2022.11.26 神戸へ「石井修展」へ

「建物に外観はいらない」 そう力強い言葉を説いたのは建築家 石井修である。

石井修は六甲山東端の甲山の南斜面に位置する目神山町に自邸を構え、関西の建築界を牽引してきた建築家。

自然の地形を最大限に生かし、樹木や周辺環境と共存した建築を多く手がけた。今回、石井修の生誕100年を記念し、代表的な作品の図面・写真・模型を展示する展覧会が兵庫県立美術館にて開催されました。

 

これが見たくて、神戸へ。 見たい展示があれば行くべきだと思ってます。

 

 

いろんな縁があって神戸はよく行きます。行く度に懐かしい道を通って、少し過去を振り返って、その時の空気感を思い出します。いろんな雑多性のようなものがあって本当に好きです、神戸。次は六甲山登りに行きたい。

アイキャッチの写真は北野付近です。六甲山の目の前で異人館が沢山あって、僕の中の神戸の印象はここに強く打たれています。この坂が本当にたまんない。通りに安藤建築が沢山あるのでちょっと回るだけでも楽しいですよ。坂ではしゃいでます。

 

さて、県立美術館ですが、設計は安藤忠雄建築研究所。地下階から中にはエントランスへ接続する螺旋階段が特徴的な建築です。何度か足を運んでますが行く度にこちらも、良い!!!とはしゃぎます。力強いコンクリートと立体構成、大空間と大開口なんかはまさに安藤建築ですね。行ったことのない静岡県民はさっさと行ってください。安藤さんの青りんご触ってはしゃげるので。

 

ちょっとわかりにくいアプローチを回って石井修展の会場を見つけました。

今回、この展示に行こうと思ったのも神戸大学の友人が運営に関わっているからです。その日は受付スタッフとしてもいてくれたのでありがたし、そのまま案内までしてもらうことに。

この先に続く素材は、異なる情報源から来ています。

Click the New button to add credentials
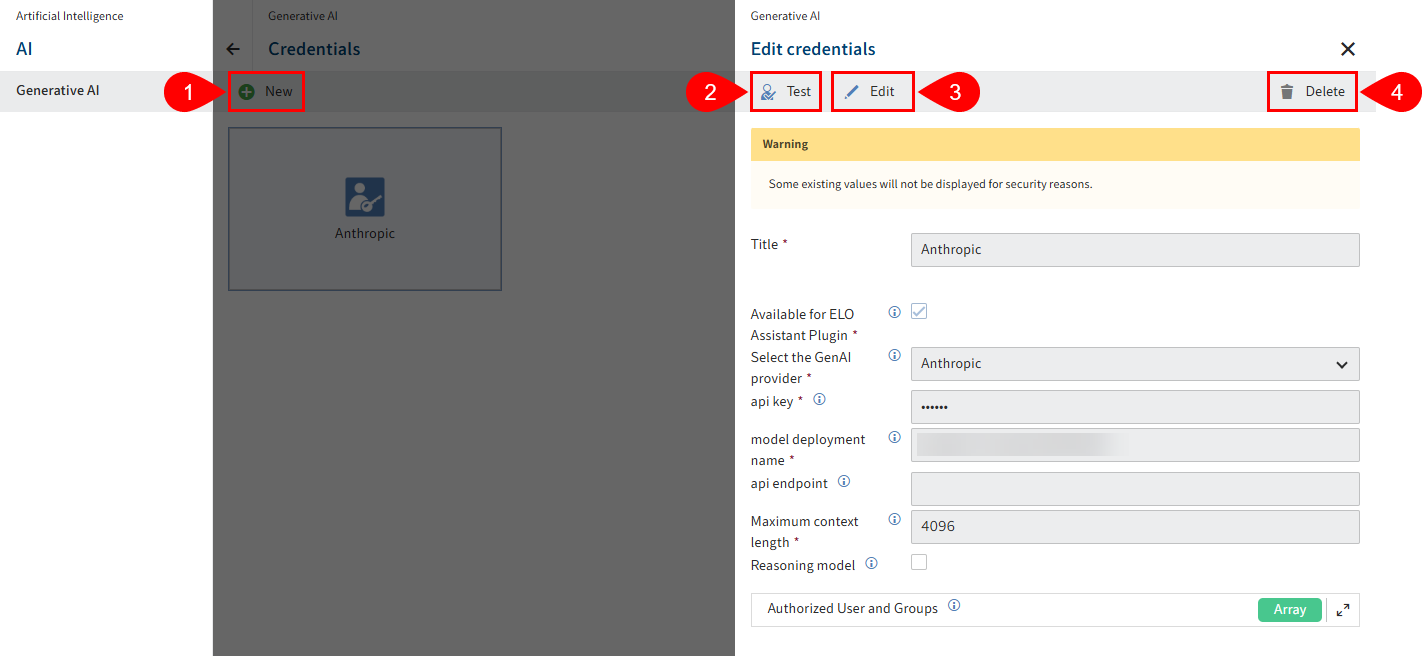Viewport: 1423px width, 656px height. [266, 90]
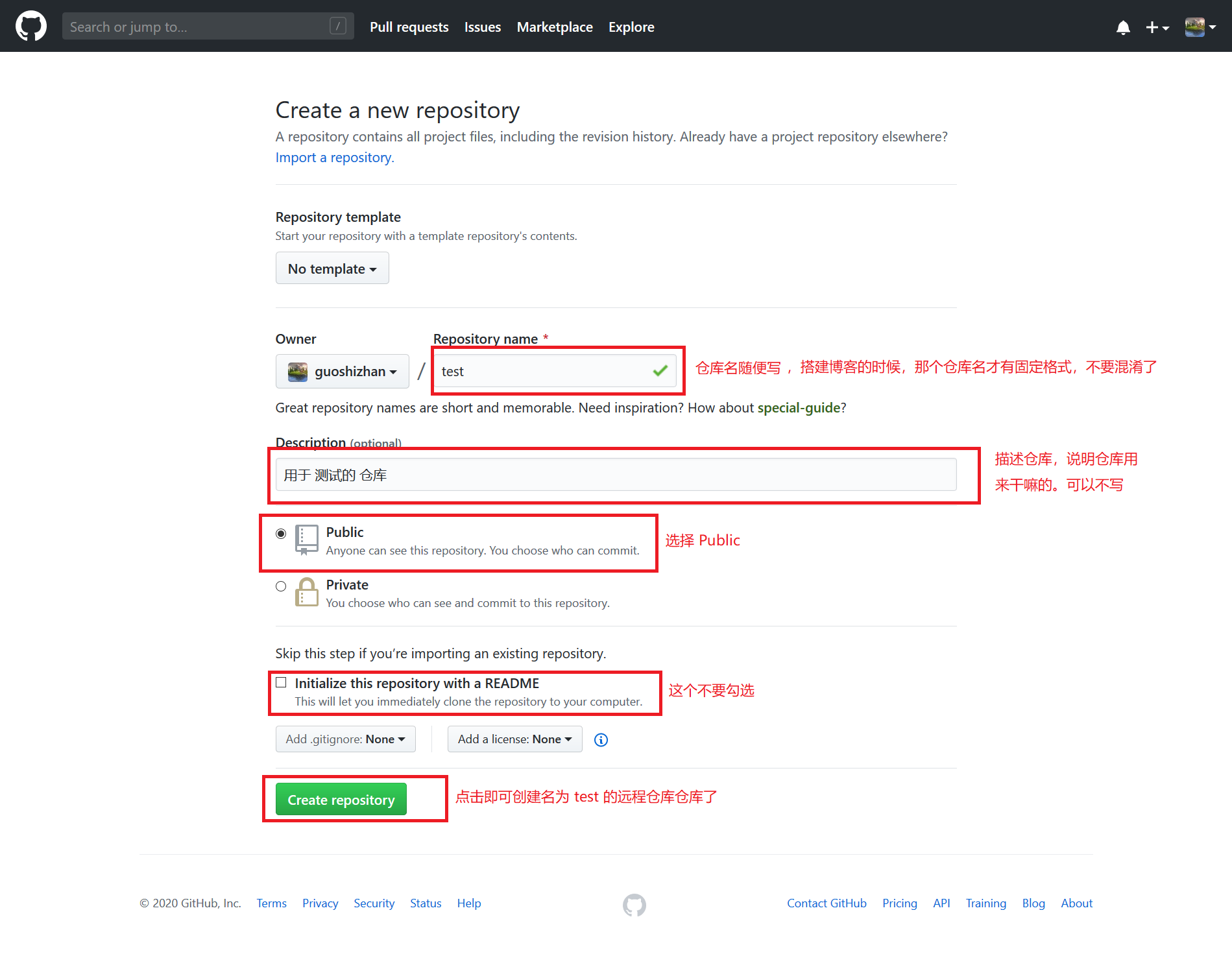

模型や図面など、かなりのボリュームで展示してあったので濃密でした。保管されていたものから、復元制作するものなど。さまざまな大学が連携して作られており、関西の大学たちの関係性、技量はさすがだと感心してました。

 

展示物はもちろんすごいのですけど、何より会場構成です。神戸大の光嶋研究室が主に構成、運営を行っていたそうです。

特徴的なのは展示壁

全壁が高さが異なり、違う箇所に開口が空いている。反対側を通る人がいたり、奥の展示がチラチラ見えたり、単純な壁よりも変化がついていたのが面白かったです。

また、真ん中の写真のプロジェクター台は展示壁の廃材から組み合わせてできたものらしく、工法としても合理的。合板のカラフルさが目を引いて注目していました。

 

一つ一つの部材はなにを使うのか、構造はどうするのか、どのように収めるのか、展示物の配置、寸法はいくつにするのかなど、ディティールまでみっちりと検討を重ねて制作した会場はものすごい勉強になっているのだろうと思います。

 

 

僕は卒業設計を通して建築と自然について考えてきました。改めて石井修氏の思想を見ていくとまだまだ浅はかだったなと、痛感します。もはや「自然」という言語を扱うのは烏滸がましいのかもしれません。

Geoffrey Bawaなどよく参照していたので近しい印象を受けましたが、また違った寄り添い方であるように感じます。ひさし、土間、障子などの日本要素と植栽、土の関係がちょうど良さそうというか、直結的すぎないような。

現代、今後の建築においてエコや緑化が着目される中で1940年代から建築と自然位ついて、ひたすら考えてきた石井修氏はかなり先を走っていたのだなと。

まるで日本におけるトロピカル・モダニズムのようなイメージ。(熱帯とは全然異なりますが、、)

 

とにかく刺激的でしたので、まだまだ氏について勉強したいと感じた展覧会でした。

ちらっと竹原さんと話せたのが非常に嬉しかった。